Segment Start: Extracted material

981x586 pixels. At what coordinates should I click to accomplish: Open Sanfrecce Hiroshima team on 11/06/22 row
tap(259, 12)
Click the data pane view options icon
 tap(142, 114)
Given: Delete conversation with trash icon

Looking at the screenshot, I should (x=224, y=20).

Segment End: Extracted material
Segment Start: Extracted material

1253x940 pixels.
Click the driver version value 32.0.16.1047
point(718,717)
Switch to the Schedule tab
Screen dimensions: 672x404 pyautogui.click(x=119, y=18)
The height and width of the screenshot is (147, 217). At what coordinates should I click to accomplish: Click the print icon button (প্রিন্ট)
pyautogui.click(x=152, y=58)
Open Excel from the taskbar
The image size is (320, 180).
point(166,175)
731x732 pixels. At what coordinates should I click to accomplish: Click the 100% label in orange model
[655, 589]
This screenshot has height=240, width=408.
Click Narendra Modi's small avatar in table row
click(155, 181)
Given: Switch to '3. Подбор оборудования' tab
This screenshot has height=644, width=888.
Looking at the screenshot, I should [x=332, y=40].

Segment End: Extracted material

### Exercise directions
Copy the stretch of the records above that runs from the line with "731x732 pixels. At" through the line with "Given: Switch to '3. Подбор оборудования' tab". Both end lines belong in the copy, and nothing else does.

### Output for this task
731x732 pixels. At what coordinates should I click to accomplish: Click the 100% label in orange model
[655, 589]
This screenshot has height=240, width=408.
Click Narendra Modi's small avatar in table row
click(155, 181)
Given: Switch to '3. Подбор оборудования' tab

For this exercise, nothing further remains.